▶ Work item
Going line by line through the records below, count those with the word "Owned" and give only the count.
Source information START
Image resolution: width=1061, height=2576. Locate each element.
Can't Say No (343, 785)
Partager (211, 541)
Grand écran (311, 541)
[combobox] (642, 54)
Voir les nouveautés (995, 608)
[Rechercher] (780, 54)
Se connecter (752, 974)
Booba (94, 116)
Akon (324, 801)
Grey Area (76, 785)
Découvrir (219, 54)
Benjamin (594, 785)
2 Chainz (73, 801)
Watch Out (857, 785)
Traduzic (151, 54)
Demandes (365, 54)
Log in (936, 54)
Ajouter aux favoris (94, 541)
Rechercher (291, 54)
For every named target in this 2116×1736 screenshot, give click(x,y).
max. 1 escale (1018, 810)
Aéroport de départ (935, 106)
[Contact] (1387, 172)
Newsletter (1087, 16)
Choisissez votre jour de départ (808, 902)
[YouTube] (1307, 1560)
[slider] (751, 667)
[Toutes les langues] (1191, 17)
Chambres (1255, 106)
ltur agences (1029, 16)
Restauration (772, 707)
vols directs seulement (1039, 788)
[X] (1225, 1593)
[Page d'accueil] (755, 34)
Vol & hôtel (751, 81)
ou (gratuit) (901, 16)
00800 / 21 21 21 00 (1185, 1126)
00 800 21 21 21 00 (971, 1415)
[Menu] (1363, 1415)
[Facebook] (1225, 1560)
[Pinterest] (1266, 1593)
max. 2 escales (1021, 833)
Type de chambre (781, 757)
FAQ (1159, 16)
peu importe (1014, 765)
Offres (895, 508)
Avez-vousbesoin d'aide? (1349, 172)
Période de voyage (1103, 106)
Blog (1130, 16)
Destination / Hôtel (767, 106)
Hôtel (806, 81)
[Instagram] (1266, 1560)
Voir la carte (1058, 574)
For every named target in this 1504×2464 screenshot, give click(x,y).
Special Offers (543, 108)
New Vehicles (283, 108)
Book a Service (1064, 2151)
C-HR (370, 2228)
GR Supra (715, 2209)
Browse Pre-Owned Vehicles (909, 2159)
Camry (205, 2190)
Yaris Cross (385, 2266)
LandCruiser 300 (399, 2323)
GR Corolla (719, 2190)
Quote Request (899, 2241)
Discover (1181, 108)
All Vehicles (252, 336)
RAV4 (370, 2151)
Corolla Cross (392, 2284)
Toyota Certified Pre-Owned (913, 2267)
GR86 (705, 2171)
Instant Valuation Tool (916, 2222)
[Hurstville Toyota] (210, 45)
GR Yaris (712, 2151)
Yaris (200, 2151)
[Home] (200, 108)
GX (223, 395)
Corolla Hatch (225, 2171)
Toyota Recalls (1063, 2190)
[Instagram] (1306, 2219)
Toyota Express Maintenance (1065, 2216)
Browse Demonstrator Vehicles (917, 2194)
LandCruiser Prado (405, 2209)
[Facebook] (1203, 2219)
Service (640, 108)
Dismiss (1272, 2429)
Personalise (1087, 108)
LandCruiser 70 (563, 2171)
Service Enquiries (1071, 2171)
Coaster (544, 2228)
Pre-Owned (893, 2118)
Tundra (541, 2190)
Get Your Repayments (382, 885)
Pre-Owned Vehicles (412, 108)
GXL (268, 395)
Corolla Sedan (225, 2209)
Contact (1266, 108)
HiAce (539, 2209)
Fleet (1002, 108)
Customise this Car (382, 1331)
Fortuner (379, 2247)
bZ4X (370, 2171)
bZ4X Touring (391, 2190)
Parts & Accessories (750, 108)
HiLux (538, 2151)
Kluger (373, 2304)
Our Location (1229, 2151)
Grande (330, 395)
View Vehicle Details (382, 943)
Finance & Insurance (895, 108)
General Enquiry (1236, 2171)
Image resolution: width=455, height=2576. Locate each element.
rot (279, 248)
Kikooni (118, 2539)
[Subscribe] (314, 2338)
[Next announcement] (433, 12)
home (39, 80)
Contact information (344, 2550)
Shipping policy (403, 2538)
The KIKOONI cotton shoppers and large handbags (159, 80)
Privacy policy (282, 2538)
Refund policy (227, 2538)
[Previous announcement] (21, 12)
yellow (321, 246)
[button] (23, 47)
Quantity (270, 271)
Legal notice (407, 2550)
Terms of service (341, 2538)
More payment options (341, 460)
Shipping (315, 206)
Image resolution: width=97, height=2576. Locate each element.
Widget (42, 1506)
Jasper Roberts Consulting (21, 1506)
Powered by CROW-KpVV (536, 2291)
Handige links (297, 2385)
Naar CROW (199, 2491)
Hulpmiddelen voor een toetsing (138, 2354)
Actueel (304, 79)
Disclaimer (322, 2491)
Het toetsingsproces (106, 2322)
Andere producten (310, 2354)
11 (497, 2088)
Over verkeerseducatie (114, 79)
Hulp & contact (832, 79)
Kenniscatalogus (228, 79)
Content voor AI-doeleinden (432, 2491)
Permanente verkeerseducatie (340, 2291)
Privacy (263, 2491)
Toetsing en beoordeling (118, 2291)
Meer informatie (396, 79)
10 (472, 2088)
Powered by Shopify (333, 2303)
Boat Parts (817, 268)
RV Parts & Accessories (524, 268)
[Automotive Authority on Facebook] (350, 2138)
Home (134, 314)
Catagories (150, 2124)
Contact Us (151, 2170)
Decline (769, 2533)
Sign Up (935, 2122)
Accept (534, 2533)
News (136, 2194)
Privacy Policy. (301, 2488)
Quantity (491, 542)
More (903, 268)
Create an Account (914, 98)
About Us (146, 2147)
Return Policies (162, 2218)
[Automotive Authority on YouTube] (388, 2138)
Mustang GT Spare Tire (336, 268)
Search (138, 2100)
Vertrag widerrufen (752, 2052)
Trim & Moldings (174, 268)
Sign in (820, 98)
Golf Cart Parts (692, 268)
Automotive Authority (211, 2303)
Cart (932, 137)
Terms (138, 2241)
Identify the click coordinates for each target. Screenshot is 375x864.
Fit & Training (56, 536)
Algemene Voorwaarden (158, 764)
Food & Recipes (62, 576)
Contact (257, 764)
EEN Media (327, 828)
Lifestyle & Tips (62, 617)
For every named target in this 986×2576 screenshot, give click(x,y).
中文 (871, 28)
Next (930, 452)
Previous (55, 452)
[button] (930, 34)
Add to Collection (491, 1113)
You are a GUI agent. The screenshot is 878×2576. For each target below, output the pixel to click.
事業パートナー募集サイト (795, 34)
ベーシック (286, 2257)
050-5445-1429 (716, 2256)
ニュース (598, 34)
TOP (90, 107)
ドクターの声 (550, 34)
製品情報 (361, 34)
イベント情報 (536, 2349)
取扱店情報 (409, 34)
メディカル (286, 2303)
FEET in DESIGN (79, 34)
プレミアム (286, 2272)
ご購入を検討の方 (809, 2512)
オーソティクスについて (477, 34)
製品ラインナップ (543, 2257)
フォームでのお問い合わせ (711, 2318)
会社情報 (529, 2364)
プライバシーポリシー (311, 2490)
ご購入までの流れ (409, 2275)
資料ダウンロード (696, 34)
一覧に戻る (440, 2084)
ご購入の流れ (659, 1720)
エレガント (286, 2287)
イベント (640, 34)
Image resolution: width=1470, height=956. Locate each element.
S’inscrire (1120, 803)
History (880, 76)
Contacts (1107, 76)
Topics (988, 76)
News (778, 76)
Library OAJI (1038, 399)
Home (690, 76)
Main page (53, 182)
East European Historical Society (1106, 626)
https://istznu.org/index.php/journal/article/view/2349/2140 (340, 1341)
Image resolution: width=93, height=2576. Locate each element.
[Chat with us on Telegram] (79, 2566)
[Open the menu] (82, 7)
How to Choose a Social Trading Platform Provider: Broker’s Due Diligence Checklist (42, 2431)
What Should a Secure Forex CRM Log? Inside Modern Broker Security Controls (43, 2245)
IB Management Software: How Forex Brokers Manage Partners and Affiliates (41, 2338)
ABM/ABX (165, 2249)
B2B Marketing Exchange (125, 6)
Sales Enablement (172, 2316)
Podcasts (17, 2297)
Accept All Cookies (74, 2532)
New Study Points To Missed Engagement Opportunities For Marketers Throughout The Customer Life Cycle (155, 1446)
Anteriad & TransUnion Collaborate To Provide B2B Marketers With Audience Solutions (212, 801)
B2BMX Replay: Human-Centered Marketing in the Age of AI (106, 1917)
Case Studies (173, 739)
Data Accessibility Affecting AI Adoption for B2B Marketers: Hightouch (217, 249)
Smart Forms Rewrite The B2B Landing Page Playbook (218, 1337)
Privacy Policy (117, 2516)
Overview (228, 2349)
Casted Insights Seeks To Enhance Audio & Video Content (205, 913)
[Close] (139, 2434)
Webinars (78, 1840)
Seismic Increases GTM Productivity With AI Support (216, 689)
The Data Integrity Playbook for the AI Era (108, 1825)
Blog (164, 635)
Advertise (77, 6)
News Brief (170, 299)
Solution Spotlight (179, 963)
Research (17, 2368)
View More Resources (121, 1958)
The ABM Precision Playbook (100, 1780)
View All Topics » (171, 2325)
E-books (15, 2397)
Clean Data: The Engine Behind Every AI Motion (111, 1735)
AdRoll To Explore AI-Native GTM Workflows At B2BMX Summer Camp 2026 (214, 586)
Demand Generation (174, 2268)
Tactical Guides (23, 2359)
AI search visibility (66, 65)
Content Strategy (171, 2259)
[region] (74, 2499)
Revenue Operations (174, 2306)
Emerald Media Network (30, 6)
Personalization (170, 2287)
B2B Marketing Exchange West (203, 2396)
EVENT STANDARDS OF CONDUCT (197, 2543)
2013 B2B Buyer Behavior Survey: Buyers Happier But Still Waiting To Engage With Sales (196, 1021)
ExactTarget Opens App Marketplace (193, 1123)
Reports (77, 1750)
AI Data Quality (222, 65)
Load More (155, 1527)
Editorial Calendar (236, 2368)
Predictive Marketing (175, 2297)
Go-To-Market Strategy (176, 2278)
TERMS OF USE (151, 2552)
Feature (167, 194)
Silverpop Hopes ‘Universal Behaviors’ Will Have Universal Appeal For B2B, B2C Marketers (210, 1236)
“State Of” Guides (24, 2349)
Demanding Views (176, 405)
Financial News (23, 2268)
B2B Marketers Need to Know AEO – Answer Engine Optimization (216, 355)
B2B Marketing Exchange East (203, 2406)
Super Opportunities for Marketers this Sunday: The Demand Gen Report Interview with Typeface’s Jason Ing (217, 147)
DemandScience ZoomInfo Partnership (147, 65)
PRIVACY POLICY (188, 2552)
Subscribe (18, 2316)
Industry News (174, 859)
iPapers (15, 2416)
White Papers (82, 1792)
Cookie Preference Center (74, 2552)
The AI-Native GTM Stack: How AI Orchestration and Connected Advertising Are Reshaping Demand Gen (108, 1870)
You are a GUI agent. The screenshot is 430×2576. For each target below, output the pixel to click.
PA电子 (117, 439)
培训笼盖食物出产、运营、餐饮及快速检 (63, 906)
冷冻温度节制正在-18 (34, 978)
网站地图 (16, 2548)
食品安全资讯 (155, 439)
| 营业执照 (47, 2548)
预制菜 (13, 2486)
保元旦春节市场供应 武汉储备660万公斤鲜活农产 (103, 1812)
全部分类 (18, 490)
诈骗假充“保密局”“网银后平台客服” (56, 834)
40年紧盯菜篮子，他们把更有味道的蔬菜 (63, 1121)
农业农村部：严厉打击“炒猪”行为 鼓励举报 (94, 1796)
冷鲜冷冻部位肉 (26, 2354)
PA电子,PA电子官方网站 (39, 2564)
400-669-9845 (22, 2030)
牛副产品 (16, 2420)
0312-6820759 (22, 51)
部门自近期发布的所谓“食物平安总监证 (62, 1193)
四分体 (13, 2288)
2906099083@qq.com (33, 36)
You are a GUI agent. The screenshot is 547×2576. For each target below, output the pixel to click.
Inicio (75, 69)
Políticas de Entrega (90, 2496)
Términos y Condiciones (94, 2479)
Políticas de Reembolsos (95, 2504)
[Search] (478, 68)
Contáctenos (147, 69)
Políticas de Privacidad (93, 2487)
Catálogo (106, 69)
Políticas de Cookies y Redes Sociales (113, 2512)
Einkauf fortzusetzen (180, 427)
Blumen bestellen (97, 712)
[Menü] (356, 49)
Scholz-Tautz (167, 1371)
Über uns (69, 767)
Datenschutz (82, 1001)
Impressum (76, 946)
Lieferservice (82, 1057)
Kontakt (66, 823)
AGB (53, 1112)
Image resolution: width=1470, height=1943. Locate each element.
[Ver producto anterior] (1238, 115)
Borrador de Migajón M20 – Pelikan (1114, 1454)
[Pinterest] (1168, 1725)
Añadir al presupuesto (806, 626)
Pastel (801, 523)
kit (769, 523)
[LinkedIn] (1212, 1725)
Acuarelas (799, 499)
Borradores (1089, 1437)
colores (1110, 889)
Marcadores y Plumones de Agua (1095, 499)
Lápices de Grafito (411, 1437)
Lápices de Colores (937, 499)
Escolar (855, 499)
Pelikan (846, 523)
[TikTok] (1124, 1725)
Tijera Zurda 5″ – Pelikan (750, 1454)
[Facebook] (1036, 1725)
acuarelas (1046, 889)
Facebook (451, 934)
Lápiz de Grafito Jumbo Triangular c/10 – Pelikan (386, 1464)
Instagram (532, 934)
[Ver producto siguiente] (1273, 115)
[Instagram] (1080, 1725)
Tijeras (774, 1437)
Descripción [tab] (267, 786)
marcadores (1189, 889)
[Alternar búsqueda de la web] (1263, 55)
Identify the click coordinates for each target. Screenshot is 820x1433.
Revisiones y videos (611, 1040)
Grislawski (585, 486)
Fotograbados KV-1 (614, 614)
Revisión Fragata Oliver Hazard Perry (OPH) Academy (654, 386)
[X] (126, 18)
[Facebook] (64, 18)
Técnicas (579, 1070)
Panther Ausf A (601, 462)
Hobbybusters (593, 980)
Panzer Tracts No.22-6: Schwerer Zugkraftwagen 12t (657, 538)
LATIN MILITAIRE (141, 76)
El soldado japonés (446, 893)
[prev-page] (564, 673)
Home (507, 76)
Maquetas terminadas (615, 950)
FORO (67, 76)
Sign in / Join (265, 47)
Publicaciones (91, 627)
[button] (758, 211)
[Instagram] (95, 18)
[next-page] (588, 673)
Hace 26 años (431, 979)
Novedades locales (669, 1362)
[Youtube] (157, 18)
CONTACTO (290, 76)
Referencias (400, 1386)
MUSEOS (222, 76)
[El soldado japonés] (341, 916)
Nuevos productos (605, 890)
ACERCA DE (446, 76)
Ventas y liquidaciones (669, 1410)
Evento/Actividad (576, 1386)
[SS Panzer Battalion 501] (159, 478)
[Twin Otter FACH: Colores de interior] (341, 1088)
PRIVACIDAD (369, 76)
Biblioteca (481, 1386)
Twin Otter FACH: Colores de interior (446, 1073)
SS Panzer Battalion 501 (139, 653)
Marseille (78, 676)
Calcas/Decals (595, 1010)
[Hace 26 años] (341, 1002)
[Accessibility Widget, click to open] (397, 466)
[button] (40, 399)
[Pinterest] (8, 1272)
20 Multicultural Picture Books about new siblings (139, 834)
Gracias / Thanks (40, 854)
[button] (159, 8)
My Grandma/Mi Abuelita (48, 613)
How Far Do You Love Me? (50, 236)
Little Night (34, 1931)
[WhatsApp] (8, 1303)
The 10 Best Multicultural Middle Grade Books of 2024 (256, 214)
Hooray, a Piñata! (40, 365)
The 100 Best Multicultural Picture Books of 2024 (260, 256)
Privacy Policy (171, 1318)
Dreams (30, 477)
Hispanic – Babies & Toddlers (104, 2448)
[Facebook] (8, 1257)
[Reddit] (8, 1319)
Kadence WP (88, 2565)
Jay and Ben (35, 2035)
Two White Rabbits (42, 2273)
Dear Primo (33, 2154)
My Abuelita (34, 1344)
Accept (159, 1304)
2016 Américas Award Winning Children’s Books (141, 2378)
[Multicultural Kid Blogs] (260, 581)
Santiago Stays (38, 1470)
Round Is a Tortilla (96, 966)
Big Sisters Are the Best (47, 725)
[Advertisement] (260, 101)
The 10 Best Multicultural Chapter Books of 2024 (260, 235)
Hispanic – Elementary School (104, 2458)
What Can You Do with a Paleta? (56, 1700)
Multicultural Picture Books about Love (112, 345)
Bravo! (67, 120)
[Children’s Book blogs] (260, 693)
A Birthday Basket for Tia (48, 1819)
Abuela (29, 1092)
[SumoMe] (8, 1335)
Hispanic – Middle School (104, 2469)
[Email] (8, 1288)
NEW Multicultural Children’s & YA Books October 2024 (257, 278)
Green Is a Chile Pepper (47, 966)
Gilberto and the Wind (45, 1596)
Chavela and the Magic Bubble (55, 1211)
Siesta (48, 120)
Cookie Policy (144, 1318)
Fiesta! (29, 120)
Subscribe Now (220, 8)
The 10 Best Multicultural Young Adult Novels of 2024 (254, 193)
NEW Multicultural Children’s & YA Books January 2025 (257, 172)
Source information END
▶ Answer section
4